**Activity:**
Starting at the first line of the data and ending with the line containing "code-line: CheckRecordConvert INSTANCE = Mappers.ge… is", replace every "location" with "position" and output those lines with everything else unchanged.

Collected data entries:
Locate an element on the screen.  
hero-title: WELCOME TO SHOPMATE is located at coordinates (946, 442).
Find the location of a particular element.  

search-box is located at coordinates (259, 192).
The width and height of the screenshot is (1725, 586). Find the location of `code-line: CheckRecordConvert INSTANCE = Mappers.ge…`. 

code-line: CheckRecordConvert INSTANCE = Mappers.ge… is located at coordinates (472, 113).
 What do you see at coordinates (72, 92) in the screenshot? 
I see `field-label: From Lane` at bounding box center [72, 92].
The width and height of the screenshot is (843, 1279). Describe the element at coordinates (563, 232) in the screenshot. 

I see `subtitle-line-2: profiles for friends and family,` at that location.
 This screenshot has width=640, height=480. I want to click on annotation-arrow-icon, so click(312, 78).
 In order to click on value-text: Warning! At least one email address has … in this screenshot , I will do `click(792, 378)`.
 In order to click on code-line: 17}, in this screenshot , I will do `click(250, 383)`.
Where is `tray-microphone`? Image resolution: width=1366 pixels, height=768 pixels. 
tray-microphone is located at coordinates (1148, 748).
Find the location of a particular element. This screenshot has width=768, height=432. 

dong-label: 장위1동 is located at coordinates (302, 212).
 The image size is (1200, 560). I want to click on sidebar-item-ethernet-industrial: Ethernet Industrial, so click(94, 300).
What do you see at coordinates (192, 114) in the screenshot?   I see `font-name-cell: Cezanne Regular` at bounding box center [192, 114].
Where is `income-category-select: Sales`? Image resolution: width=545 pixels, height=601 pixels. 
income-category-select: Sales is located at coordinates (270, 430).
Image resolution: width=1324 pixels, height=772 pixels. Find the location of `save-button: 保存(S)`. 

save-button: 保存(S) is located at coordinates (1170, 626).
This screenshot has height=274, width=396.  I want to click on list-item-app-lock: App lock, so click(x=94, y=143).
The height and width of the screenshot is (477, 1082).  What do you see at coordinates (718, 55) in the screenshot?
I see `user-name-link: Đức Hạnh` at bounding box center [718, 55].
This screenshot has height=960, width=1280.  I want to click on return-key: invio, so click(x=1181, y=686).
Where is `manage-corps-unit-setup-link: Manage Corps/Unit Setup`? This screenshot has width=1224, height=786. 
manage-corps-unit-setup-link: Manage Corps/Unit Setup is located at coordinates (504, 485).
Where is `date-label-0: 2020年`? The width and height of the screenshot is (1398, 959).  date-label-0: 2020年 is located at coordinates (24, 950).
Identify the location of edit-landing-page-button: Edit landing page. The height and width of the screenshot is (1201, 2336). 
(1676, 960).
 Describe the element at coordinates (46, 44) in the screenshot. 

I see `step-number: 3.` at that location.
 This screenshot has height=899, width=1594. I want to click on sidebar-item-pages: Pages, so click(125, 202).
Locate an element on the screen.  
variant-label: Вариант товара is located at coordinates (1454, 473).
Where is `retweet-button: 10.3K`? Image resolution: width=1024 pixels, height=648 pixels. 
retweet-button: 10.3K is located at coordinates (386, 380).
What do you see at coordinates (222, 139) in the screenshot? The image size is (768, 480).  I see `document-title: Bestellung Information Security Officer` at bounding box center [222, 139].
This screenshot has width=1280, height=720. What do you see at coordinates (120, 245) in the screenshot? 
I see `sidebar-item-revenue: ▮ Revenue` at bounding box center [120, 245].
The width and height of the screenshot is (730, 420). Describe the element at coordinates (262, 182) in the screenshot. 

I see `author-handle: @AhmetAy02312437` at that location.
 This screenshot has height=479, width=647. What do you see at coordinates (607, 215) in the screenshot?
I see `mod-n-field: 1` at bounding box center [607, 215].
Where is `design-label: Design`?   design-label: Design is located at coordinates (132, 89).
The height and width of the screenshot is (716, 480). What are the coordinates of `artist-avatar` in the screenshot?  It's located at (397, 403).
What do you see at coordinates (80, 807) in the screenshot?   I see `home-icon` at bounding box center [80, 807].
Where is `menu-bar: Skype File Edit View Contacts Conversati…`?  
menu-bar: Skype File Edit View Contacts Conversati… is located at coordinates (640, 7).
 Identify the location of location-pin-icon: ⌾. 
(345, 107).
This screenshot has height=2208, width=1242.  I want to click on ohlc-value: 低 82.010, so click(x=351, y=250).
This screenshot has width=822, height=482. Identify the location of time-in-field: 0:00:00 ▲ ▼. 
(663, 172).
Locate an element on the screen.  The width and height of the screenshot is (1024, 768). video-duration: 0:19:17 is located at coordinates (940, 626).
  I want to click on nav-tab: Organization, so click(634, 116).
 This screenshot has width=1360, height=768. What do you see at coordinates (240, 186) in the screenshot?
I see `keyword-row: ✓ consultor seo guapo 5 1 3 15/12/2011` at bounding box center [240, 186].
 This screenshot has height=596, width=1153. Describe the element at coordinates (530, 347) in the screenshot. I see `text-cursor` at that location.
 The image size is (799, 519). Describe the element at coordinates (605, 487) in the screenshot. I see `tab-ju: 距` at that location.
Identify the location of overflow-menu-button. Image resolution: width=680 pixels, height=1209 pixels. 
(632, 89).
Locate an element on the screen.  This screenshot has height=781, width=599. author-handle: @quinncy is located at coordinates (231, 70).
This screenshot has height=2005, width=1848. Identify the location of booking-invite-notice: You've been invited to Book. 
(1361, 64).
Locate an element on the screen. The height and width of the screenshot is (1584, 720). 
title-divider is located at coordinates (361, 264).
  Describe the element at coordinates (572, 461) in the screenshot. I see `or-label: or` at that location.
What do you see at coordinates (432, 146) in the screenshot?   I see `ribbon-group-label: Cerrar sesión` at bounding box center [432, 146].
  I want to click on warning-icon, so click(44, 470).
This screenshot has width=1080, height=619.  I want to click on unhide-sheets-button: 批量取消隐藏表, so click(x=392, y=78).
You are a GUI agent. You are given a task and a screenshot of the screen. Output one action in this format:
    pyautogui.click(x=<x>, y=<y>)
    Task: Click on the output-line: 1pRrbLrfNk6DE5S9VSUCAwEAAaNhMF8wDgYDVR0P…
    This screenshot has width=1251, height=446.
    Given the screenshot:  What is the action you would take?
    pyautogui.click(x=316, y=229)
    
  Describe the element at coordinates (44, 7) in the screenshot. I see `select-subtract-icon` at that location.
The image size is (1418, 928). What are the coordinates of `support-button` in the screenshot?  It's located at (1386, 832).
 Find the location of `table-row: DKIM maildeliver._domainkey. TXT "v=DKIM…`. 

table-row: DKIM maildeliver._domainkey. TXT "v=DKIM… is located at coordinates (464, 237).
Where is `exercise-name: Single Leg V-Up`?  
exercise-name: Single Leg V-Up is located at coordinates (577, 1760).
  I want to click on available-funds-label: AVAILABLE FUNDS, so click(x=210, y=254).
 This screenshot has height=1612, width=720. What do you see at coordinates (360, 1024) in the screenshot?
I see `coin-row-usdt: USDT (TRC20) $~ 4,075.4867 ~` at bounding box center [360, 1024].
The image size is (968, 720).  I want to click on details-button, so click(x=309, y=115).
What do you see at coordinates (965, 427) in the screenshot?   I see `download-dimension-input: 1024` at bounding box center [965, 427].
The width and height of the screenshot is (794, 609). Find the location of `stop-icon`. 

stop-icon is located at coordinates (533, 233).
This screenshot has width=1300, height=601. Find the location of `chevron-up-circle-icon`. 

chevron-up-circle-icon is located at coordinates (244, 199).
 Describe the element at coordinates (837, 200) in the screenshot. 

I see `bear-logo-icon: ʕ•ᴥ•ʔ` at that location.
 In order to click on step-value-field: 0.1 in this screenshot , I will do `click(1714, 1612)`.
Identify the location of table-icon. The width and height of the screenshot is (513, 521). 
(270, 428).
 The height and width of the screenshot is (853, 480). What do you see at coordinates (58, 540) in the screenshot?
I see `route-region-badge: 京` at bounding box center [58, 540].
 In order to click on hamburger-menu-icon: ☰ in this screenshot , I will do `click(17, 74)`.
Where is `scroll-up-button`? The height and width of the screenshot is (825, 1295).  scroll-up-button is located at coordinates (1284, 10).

**Answer space:**
Locate an element on the screen.  
hero-title: WELCOME TO SHOPMATE is located at coordinates (946, 442).
Find the position of a particular element.  

search-box is located at coordinates (259, 192).
The width and height of the screenshot is (1725, 586). Find the position of `code-line: CheckRecordConvert INSTANCE = Mappers.ge…`. 

code-line: CheckRecordConvert INSTANCE = Mappers.ge… is located at coordinates (472, 113).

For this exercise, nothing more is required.